These are the key concepts you need to understand to accurately answer the question.

Trigonometric Identities
Trigonometric identities are fundamental tools in simplifying trigonometric equations. We often use these identities to transform and reduce complex expressions. In this exercise, one essential identity is \(\text{cos}^2 \phi + \text{sin}^2 \phi = 1\). This relationship is crucial because it allows us to simplify the given equation substantially. Understanding and memorizing these identities can help you recognize patterns and simplify expressions effectively. Other key identities are:
  • Pythagorean identities: \(\text{tan}^2 \theta + 1 = \text{sec}^2 \theta\) and \(1 + \text{cot}^2 \theta = \text{csc}^2 \theta\)

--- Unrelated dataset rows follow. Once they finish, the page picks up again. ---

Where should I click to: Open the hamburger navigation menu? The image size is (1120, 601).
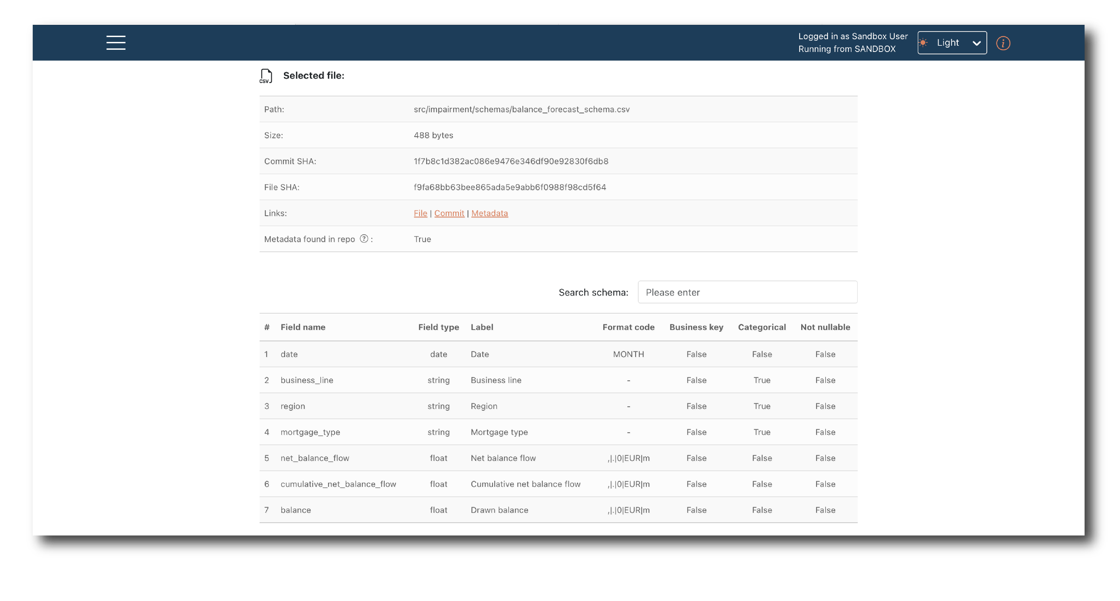coord(116,43)
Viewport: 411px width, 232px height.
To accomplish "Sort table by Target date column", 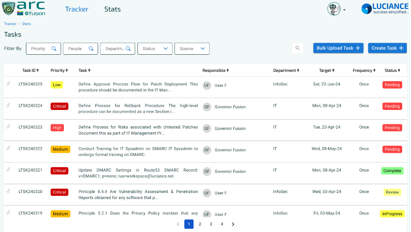I will [x=327, y=71].
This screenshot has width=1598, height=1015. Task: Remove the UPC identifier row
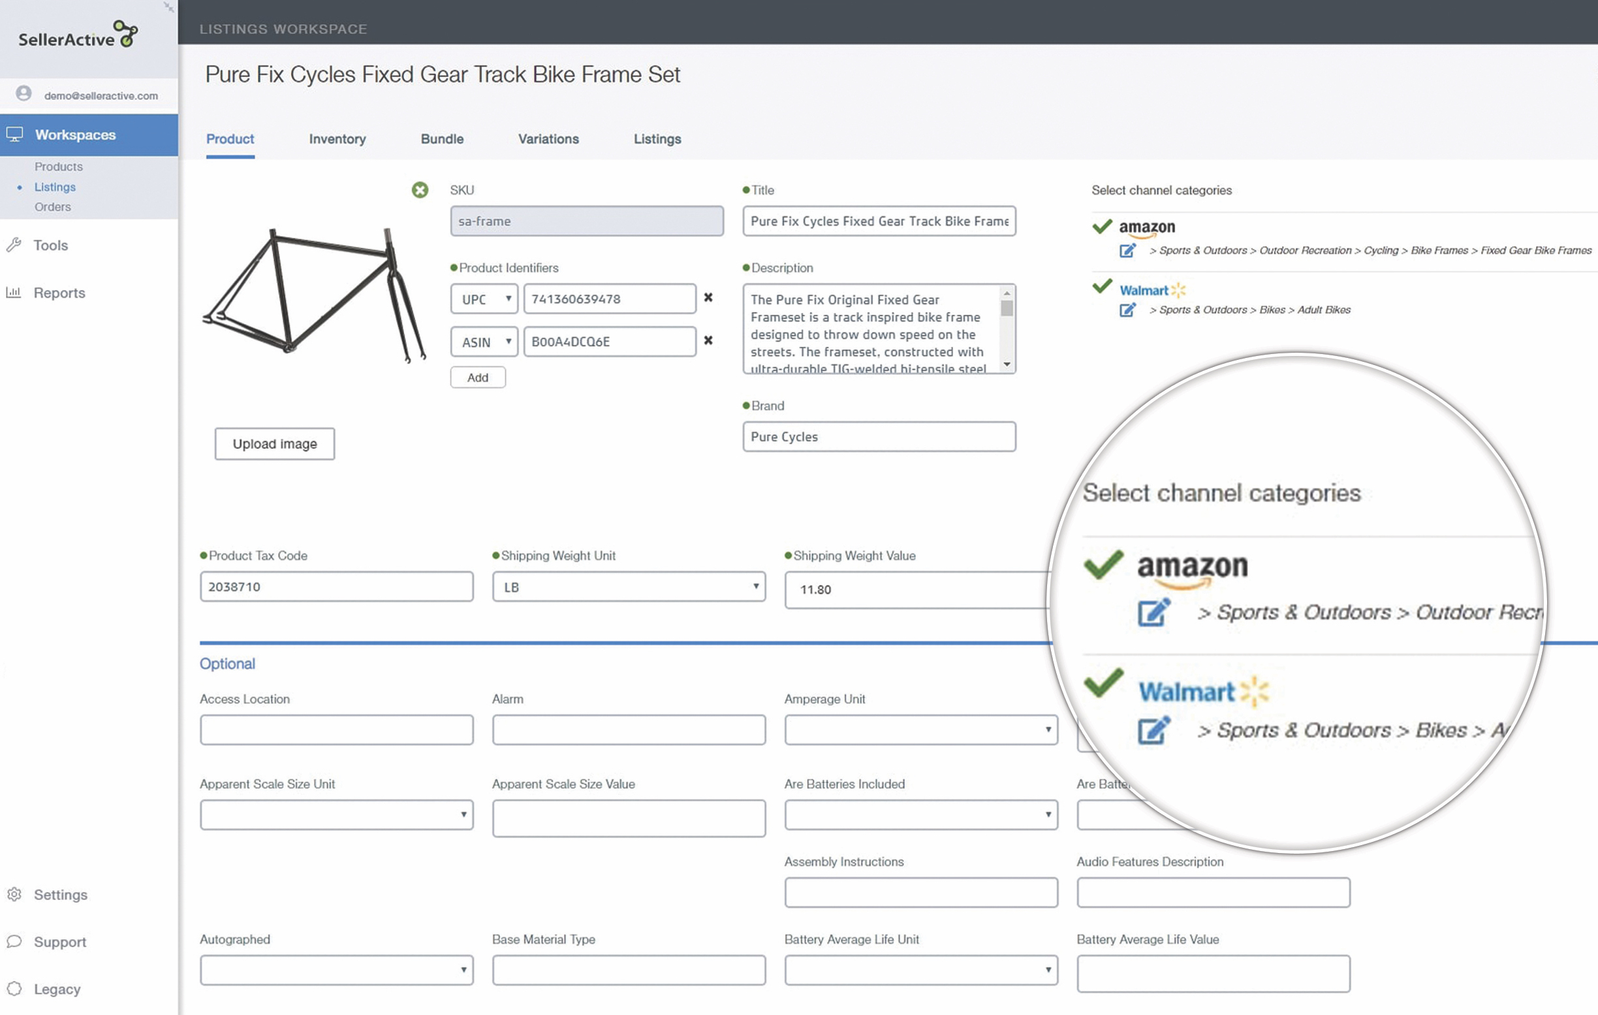click(x=708, y=297)
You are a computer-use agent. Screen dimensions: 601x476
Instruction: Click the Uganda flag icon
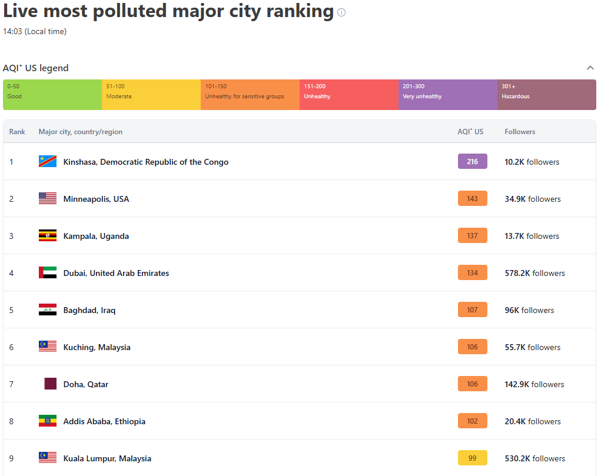(x=48, y=236)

  • Angle-sum identities: \(\text{sin}(a + b) = \text{sin} a \text{cos} b + \text{cos} a \text{sin} b\) and \(\text{cos}(a + b) = \text{cos} a \text{cos} b - \text{sin} a \text{sin} b\)

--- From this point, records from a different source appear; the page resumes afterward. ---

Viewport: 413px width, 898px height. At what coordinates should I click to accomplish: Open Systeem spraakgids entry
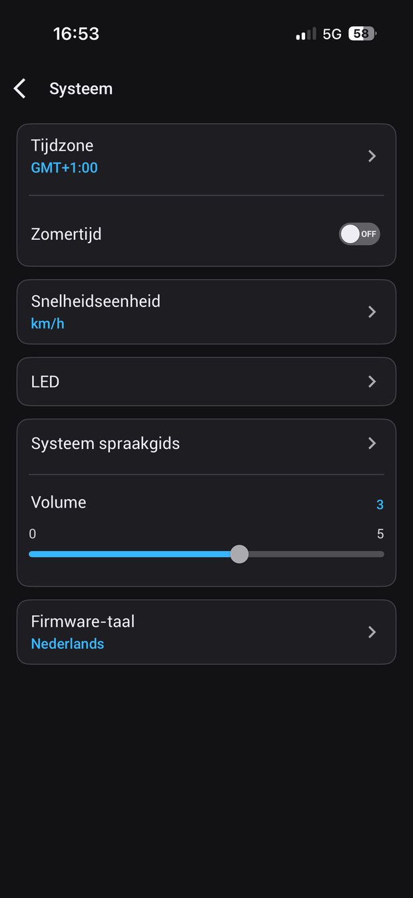105,444
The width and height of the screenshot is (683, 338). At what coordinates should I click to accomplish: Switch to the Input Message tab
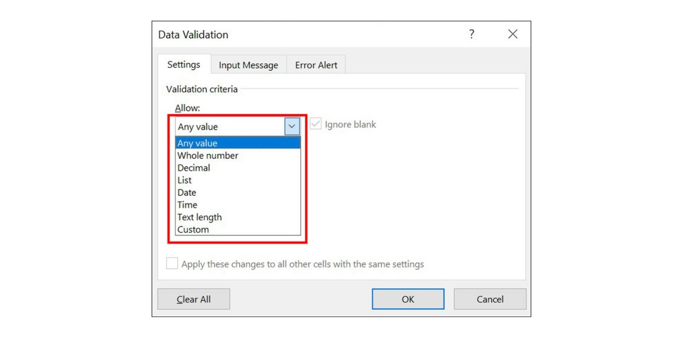[x=249, y=65]
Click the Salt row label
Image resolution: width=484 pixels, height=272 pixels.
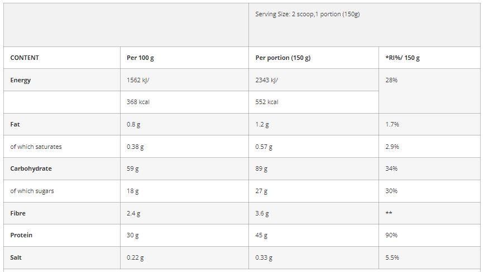pyautogui.click(x=16, y=257)
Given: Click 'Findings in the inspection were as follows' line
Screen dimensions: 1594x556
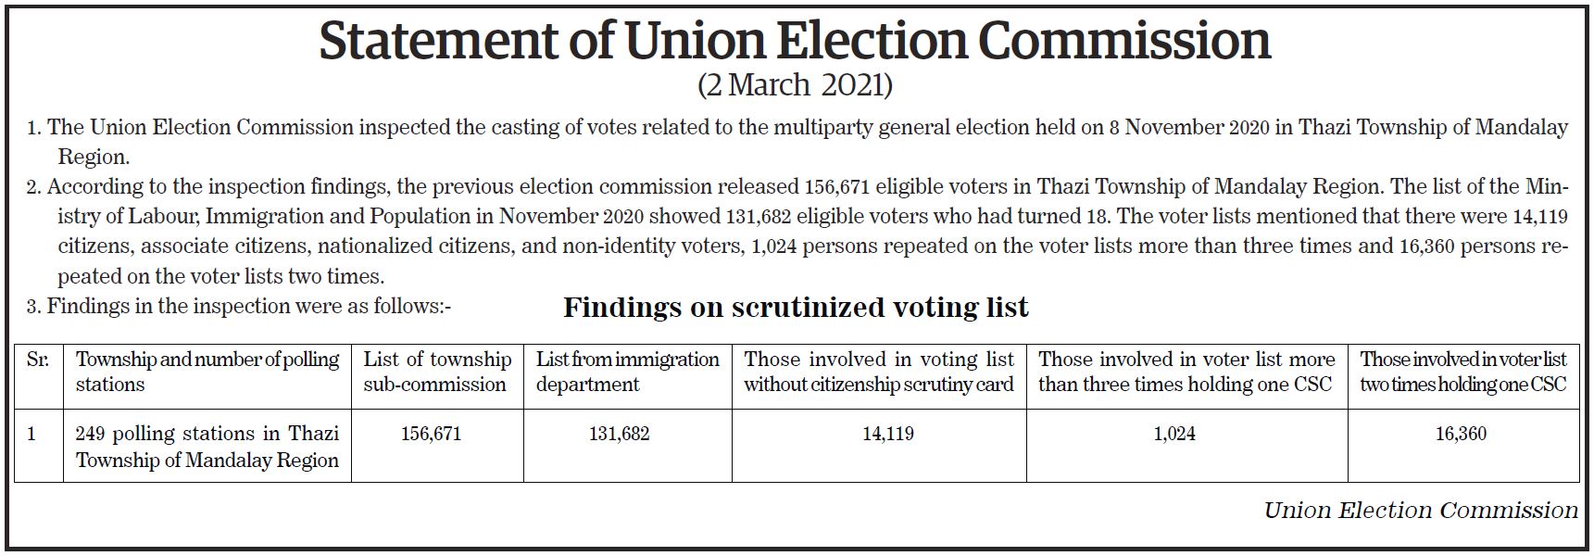Looking at the screenshot, I should point(239,307).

Using these identities can simplify complex trigonometric problems and make algebraic manipulation more manageable.
Mechanics
Mechanics often involves the use of trigonometric functions to resolve forces and analyze motion. Equations such as the one in this exercise can appear in studies involving rotational dynamics or analyzing mechanical systems. Simplifying these equations makes it easier to understand and solve problems related to physical situations. When you encounter an equation like \(\text{sin} \theta = \frac{I_1 \text{cos} \phi}{\text{sqrt}((I_1 \text{cos} \phi)^2 + (I_2 \text{sin} \phi)^2)}\), recognizing that the trigonometric components might represent geometric relationships or force vectors is essential. Analyzing these components helps break down the physical situation and solve complex mechanical problems.
Algebraic Manipulation
Algebraic manipulation is a critical skill in simplifying equations. In this exercise, it involves substituting given values and making use of identities to reduce the equation. Here’s how it's done step-by-step:
  • Substitute Known Values: Initially, replace \(I_1 = I_2 = I\) to simplify the terms.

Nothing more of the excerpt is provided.